本文の一節
------------------------

More than 5 years have passed since last update.

Unityでdocomoの音声合成APIを使用する方法

Last updated at 2019-03-31Posted at 2017-07-06

Unityでdocomoの音声合成APIを使用する方法が見つからなくて、自分で色々試した結果実装することができました。
なので、Unityでdocomoの音声合成APIを使用する方法を書いておきます。

Unityでキャラクターに音声合成を使って喋らせたいときなどに活用してください。

環境

Unity 2017
Mac OS 10.13

実装方法

docomoの音声合成APIについて

docomoが提供している音声合成APIは3つあります。

エーアイ
HOYA
NTTテクノクロス

今回は、エーアイのAPIを使いました。
ガイドラインのサービス提供条件が一番ゆるいと思ったからです。

エーアイのAPIにデータを送信する際に使用する記述方法は3つあります。

SSML
中間言語(AIカナ)
JEITAカナ

今回は、SSMLを使用しました。
SSMLは音声合成マークアップ言語とも呼ばれます。
XMLと似たような記述方式を採用しています。

docomoの音声合成APIを使用するには、docomo Developer supportでアカウントを作成し、ここからAPIキーを申請する必要があります。

------------------------

抜粋データ
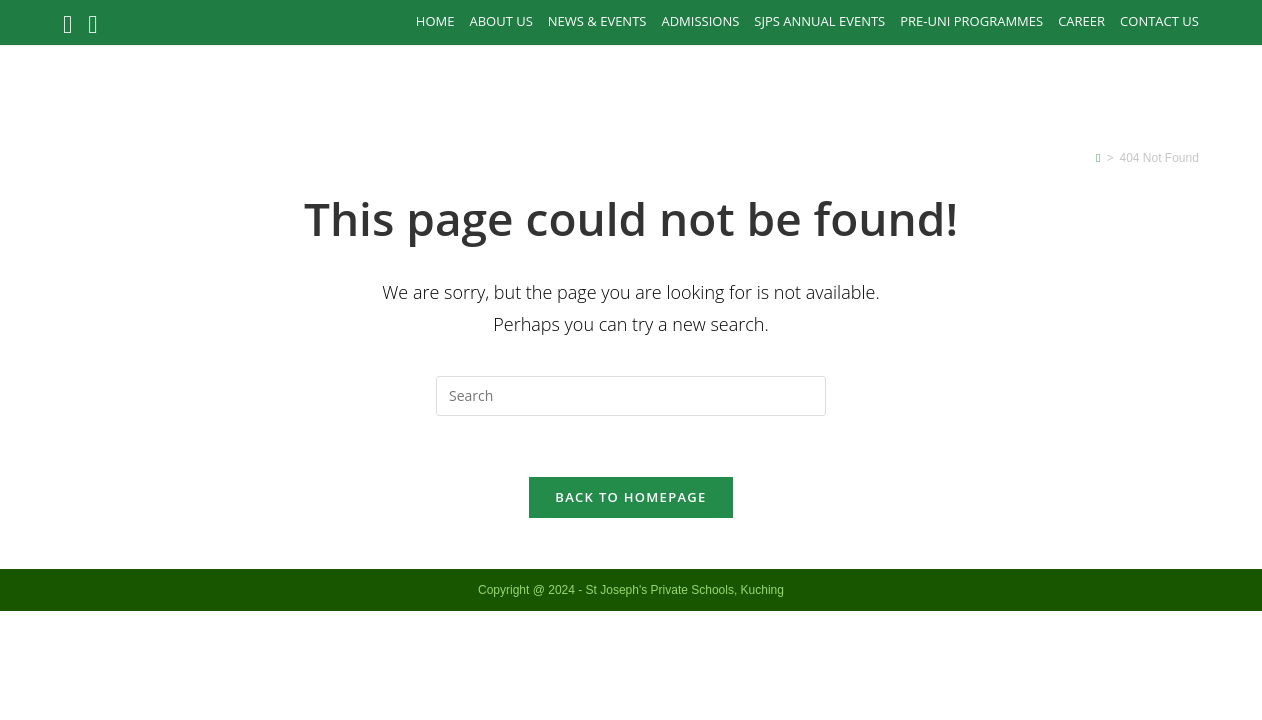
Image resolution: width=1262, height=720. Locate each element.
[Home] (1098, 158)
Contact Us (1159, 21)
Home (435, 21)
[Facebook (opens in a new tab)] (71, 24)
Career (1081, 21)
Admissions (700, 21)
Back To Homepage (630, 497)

------------------------

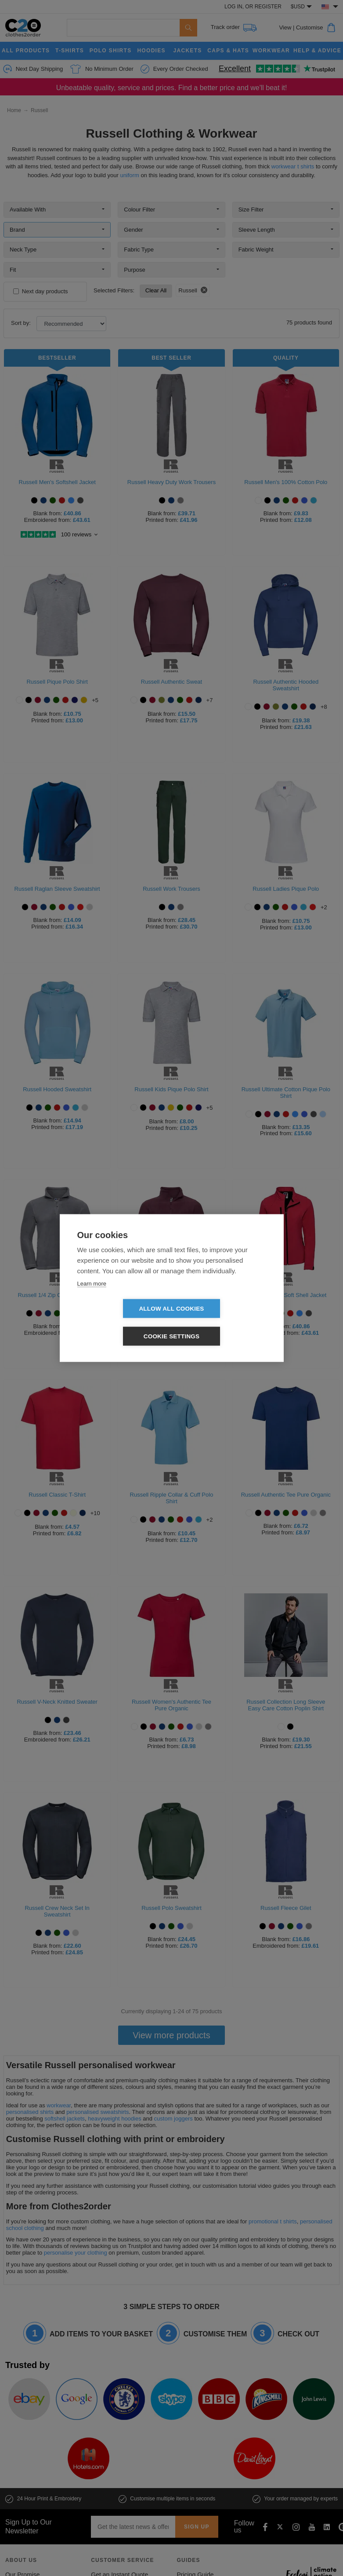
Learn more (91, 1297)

------------------------

取り組む作業
(1) Unityでdocomoの音声合成APIを使う方法の文章のうち、「なので、Unityでdocomoの音声合成APIを使用する方法を書いておきます。」から「docomoが提供している音声合成APIは3つあります。」までを一字一句違えずに書き写してください。
(2) Unityでdocomoの音声合成APIを使う方法の文章を、示されている最後の文の後から書き進めてください。

作業の解答
(1)
なので、Unityでdocomoの音声合成APIを使用する方法を書いておきます。

Unityでキャラクターに音声合成を使って喋らせたいときなどに活用してください。

環境

Unity 2017
Mac OS 10.13

実装方法

docomoの音声合成APIについて

docomoが提供している音声合成APIは3つあります。

(2)
リクエスト送信〜レスポンスまで

string apikey = "YOUR_APIKEY";
string url = "https://api.apigw.smt.docomo.ne.jp/aiTalk/v1/textToSpeech?APIKEY=" + apikey;

Dictionary<string, string> aiTalksParams = new Dictionary<string, string>();  

var postData = createSSML(text, aiTalksParams);
var data = System.Text.Encoding.UTF8.GetBytes(postData);

Dictionary<string, string> headers = new Dictionary<string, string>();
headers["Content-Type"] = "application/ssml+xml";
headers["Accept"] = "audio/L16";
headers["Content-Length"] = data.Length.ToString();

WWW www = new WWW(url, data, headers);
yield return www;

if (www.error != null)
{
	Debug.LogError(www.error);
	yield break;
}

以上がdocomoの音声合成APIにリクエストを送信し、レスポンスをwwwに格納するまでのソースコードです。
ソースコードは、https://teratail.com/questions/76058 を参考にしました。
コルーチンを使用しています。
www.bytesに音声データのバイナリが入っています。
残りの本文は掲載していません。